** Exercise directions **
The listing is to be duplicated in full, exactly as written.

** Entries provided **
★ ★ ★ ★ ★ ★ ★
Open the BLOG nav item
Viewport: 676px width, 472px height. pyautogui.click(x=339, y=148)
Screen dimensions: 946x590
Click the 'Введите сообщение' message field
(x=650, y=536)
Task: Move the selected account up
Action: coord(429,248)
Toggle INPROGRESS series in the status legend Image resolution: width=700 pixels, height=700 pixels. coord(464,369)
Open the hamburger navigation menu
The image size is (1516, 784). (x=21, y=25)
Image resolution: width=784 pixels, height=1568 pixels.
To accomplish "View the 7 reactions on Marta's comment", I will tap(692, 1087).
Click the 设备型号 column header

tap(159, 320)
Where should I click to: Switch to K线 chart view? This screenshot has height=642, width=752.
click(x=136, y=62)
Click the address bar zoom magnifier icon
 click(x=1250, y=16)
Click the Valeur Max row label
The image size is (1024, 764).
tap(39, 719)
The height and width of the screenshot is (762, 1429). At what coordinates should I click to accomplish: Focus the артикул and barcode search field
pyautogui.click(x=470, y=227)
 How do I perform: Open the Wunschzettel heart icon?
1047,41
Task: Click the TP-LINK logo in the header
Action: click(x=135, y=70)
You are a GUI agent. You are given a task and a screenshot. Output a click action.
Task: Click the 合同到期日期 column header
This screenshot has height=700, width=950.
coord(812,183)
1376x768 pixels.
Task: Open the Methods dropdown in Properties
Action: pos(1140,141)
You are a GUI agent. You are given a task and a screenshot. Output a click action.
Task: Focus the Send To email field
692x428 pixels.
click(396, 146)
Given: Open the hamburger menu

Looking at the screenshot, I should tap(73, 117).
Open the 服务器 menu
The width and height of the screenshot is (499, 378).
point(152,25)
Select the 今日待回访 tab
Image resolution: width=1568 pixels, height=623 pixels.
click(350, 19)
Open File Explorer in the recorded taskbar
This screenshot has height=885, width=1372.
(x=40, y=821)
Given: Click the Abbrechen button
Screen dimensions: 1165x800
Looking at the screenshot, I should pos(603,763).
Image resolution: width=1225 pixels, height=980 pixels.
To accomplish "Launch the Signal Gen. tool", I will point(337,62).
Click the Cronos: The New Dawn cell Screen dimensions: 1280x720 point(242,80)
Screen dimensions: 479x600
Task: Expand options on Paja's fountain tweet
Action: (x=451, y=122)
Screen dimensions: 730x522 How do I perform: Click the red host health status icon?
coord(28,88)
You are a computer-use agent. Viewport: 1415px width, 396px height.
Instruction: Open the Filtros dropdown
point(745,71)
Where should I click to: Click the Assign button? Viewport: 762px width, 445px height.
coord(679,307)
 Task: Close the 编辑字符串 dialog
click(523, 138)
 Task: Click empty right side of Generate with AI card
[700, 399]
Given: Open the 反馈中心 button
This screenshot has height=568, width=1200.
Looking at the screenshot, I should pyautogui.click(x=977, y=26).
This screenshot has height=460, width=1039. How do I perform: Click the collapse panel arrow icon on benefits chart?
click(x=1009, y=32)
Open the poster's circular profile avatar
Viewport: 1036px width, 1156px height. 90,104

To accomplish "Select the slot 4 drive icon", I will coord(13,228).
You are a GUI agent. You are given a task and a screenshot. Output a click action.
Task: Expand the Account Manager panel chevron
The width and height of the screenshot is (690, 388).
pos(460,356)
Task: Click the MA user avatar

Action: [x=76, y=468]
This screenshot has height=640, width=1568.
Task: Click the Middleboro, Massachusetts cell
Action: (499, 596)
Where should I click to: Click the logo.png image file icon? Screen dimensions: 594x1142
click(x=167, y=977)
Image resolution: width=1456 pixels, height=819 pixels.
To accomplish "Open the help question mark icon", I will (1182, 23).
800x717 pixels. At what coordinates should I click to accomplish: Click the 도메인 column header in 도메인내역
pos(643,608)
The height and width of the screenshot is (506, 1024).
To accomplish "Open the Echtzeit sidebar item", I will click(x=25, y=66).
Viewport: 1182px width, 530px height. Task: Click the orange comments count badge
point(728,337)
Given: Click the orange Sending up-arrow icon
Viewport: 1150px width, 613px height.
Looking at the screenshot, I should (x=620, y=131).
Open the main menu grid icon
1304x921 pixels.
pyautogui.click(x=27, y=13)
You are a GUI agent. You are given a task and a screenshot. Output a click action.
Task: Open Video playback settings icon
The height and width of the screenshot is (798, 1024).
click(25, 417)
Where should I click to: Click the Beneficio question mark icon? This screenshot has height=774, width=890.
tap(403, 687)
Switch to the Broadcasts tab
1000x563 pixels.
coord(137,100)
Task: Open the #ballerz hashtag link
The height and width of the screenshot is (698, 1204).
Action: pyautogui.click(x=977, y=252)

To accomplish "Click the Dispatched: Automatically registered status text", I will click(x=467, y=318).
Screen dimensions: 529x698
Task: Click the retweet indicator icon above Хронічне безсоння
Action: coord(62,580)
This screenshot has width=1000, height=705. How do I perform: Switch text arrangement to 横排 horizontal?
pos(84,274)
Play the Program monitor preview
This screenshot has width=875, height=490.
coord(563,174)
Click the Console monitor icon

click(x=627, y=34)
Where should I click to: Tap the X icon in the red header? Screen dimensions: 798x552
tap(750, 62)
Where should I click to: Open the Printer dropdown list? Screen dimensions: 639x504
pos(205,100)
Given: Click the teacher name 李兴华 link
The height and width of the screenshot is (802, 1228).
★ ★ ★ ★ ★ ★ ★
** Reply to the task **
Open the BLOG nav item
Viewport: 676px width, 472px height. pyautogui.click(x=339, y=148)
Screen dimensions: 946x590
Click the 'Введите сообщение' message field
(x=650, y=536)
Task: Move the selected account up
Action: coord(429,248)
Toggle INPROGRESS series in the status legend Image resolution: width=700 pixels, height=700 pixels. coord(464,369)
Open the hamburger navigation menu
The image size is (1516, 784). (x=21, y=25)
Image resolution: width=784 pixels, height=1568 pixels.
To accomplish "View the 7 reactions on Marta's comment", I will tap(692, 1087).
Click the 设备型号 column header

tap(159, 320)
Where should I click to: Switch to K线 chart view? This screenshot has height=642, width=752.
click(x=136, y=62)
Click the address bar zoom magnifier icon
 click(x=1250, y=16)
Click the Valeur Max row label
The image size is (1024, 764).
tap(39, 719)
The height and width of the screenshot is (762, 1429). At what coordinates should I click to accomplish: Focus the артикул and barcode search field
pyautogui.click(x=470, y=227)
 How do I perform: Open the Wunschzettel heart icon?
1047,41
Task: Click the TP-LINK logo in the header
Action: click(x=135, y=70)
You are a GUI agent. You are given a task and a screenshot. Output a click action.
Task: Click the 合同到期日期 column header
This screenshot has height=700, width=950.
coord(812,183)
1376x768 pixels.
Task: Open the Methods dropdown in Properties
Action: pos(1140,141)
You are a GUI agent. You are given a task and a screenshot. Output a click action.
Task: Focus the Send To email field
692x428 pixels.
click(396, 146)
Given: Open the hamburger menu

Looking at the screenshot, I should tap(73, 117).
Open the 服务器 menu
The width and height of the screenshot is (499, 378).
point(152,25)
Select the 今日待回访 tab
Image resolution: width=1568 pixels, height=623 pixels.
click(350, 19)
Open File Explorer in the recorded taskbar
This screenshot has height=885, width=1372.
(x=40, y=821)
Given: Click the Abbrechen button
Screen dimensions: 1165x800
Looking at the screenshot, I should pos(603,763).
Image resolution: width=1225 pixels, height=980 pixels.
To accomplish "Launch the Signal Gen. tool", I will point(337,62).
Click the Cronos: The New Dawn cell Screen dimensions: 1280x720 point(242,80)
Screen dimensions: 479x600
Task: Expand options on Paja's fountain tweet
Action: (x=451, y=122)
Screen dimensions: 730x522 How do I perform: Click the red host health status icon?
coord(28,88)
You are a computer-use agent. Viewport: 1415px width, 396px height.
Instruction: Open the Filtros dropdown
point(745,71)
Where should I click to: Click the Assign button? Viewport: 762px width, 445px height.
coord(679,307)
 Task: Close the 编辑字符串 dialog
click(523, 138)
 Task: Click empty right side of Generate with AI card
[700, 399]
Given: Open the 反馈中心 button
This screenshot has height=568, width=1200.
Looking at the screenshot, I should pyautogui.click(x=977, y=26).
This screenshot has height=460, width=1039. How do I perform: Click the collapse panel arrow icon on benefits chart?
click(x=1009, y=32)
Open the poster's circular profile avatar
Viewport: 1036px width, 1156px height. 90,104

To accomplish "Select the slot 4 drive icon", I will coord(13,228).
You are a GUI agent. You are given a task and a screenshot. Output a click action.
Task: Expand the Account Manager panel chevron
The width and height of the screenshot is (690, 388).
pos(460,356)
Task: Click the MA user avatar

Action: [x=76, y=468]
This screenshot has height=640, width=1568.
Task: Click the Middleboro, Massachusetts cell
Action: (499, 596)
Where should I click to: Click the logo.png image file icon? Screen dimensions: 594x1142
click(x=167, y=977)
Image resolution: width=1456 pixels, height=819 pixels.
To accomplish "Open the help question mark icon", I will (1182, 23).
800x717 pixels. At what coordinates should I click to accomplish: Click the 도메인 column header in 도메인내역
pos(643,608)
The height and width of the screenshot is (506, 1024).
To accomplish "Open the Echtzeit sidebar item", I will click(x=25, y=66).
Viewport: 1182px width, 530px height. Task: Click the orange comments count badge
point(728,337)
Given: Click the orange Sending up-arrow icon
Viewport: 1150px width, 613px height.
Looking at the screenshot, I should (x=620, y=131).
Open the main menu grid icon
1304x921 pixels.
pyautogui.click(x=27, y=13)
You are a GUI agent. You are given a task and a screenshot. Output a click action.
Task: Open Video playback settings icon
The height and width of the screenshot is (798, 1024).
click(25, 417)
Where should I click to: Click the Beneficio question mark icon? This screenshot has height=774, width=890.
tap(403, 687)
Switch to the Broadcasts tab
1000x563 pixels.
coord(137,100)
Task: Open the #ballerz hashtag link
The height and width of the screenshot is (698, 1204).
Action: pyautogui.click(x=977, y=252)

To accomplish "Click the Dispatched: Automatically registered status text", I will click(x=467, y=318).
Screen dimensions: 529x698
Task: Click the retweet indicator icon above Хронічне безсоння
Action: coord(62,580)
This screenshot has width=1000, height=705. How do I perform: Switch text arrangement to 横排 horizontal?
pos(84,274)
Play the Program monitor preview
This screenshot has width=875, height=490.
coord(563,174)
Click the Console monitor icon

click(x=627, y=34)
Where should I click to: Tap the X icon in the red header? Screen dimensions: 798x552
tap(750, 62)
Where should I click to: Open the Printer dropdown list? Screen dimensions: 639x504
pos(205,100)
Given: Click the teacher name 李兴华 link
The height and width of the screenshot is (802, 1228).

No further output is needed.